■ Task directions
Locate each line in the items below that contains the word "with" and copy those lines out in full.

(Element and text location data)

------------------------

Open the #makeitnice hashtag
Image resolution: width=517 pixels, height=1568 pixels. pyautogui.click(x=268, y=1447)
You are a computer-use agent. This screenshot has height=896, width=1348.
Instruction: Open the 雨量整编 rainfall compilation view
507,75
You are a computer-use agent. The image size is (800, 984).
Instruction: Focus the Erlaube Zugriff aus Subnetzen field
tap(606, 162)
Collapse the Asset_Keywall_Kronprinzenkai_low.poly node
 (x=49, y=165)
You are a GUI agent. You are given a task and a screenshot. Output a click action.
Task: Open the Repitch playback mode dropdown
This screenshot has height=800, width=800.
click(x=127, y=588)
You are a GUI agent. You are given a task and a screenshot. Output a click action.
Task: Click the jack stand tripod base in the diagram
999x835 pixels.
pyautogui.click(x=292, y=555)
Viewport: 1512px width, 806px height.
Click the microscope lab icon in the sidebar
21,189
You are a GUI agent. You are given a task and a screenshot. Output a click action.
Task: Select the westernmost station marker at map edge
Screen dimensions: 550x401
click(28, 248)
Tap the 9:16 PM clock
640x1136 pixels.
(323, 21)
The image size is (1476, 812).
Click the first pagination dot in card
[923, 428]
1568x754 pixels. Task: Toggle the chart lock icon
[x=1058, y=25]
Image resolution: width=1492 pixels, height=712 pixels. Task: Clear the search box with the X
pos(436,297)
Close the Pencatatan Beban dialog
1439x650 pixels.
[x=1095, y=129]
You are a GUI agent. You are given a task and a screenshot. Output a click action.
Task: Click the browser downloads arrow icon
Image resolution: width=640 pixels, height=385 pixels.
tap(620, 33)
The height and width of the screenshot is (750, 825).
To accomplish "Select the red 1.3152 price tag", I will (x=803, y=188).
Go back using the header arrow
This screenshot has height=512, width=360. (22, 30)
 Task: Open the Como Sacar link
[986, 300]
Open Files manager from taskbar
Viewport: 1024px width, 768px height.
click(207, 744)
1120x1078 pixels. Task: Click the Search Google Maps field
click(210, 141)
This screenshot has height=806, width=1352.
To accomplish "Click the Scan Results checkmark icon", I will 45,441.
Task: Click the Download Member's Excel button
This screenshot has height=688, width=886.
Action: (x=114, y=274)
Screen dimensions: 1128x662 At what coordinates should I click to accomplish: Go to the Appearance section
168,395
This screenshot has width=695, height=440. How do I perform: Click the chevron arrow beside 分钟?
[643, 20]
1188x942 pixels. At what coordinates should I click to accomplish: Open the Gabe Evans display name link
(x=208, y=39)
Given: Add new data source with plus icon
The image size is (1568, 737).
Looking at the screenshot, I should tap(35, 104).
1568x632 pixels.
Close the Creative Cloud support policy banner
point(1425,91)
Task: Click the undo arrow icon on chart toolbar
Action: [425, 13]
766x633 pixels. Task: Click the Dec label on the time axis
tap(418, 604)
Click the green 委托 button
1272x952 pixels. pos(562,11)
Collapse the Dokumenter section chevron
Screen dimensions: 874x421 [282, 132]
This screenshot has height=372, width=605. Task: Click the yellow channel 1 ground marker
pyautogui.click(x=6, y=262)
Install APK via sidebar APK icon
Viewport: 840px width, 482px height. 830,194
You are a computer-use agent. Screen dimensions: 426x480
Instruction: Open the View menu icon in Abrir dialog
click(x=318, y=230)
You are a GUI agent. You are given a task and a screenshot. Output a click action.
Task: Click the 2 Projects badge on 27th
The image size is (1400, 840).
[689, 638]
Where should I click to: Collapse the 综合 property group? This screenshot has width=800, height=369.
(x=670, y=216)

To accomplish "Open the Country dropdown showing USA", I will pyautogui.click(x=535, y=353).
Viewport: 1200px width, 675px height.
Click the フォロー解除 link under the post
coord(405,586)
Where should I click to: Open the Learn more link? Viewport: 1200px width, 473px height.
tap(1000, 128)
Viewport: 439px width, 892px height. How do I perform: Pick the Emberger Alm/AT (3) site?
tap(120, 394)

------------------------

■ Complete output
Image resolution: width=1492 pixels, height=712 pixels. Task: Clear the search box with the X
Given: Add new data source with plus icon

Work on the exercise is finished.